Utilizing Novelty-based Evolution Strategies to Train Transformers in Reinforcement Learning
This work addresses the problem of efficiently training complex transformer models in reinforcement learning for AI researchers, but it is incremental as it builds on existing novelty-based methods.
The paper tackled training transformer-based architectures like Decision Transformers in reinforcement learning using novelty-based evolution strategies (NS-ES and NSR-ES), with mixed results: NS-ES showed progress but required many more iterations, while NSR-ES performed similarly on feed-forward models and Decision Transformers as OpenAI-ES did previously.

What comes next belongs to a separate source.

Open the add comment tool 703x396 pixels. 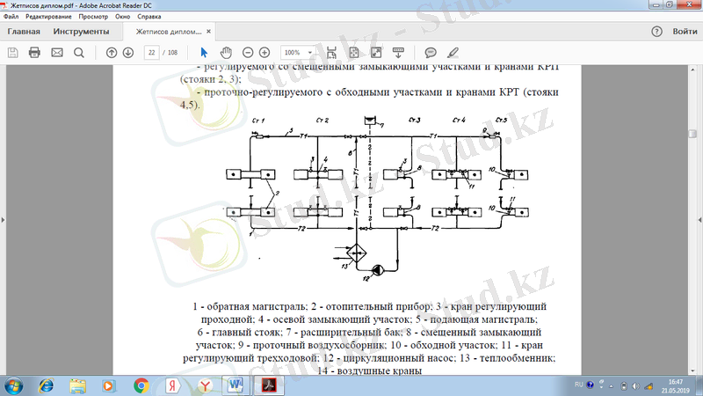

In this paper, we experiment with novelty-based variants of OpenAI-ES, the NS-ES and NSR-ES algorithms, and evaluate their effectiveness in training complex, transformer-based architectures designed for the problem of reinforcement learning, such as Decision Transformers. We also test if we can accelerate the novelty-based training of these larger models by seeding the training with a pretrained models. The experimental results were mixed. NS-ES showed progress, but it would clearly need many more iterations for it to yield interesting agents. NSR-ES, on the other hand, proved quite capable of being straightforwardly used on larger models, since its performance appears as similar between the feed-forward model and Decision Transformer, as it was for the OpenAI-ES in our previous work.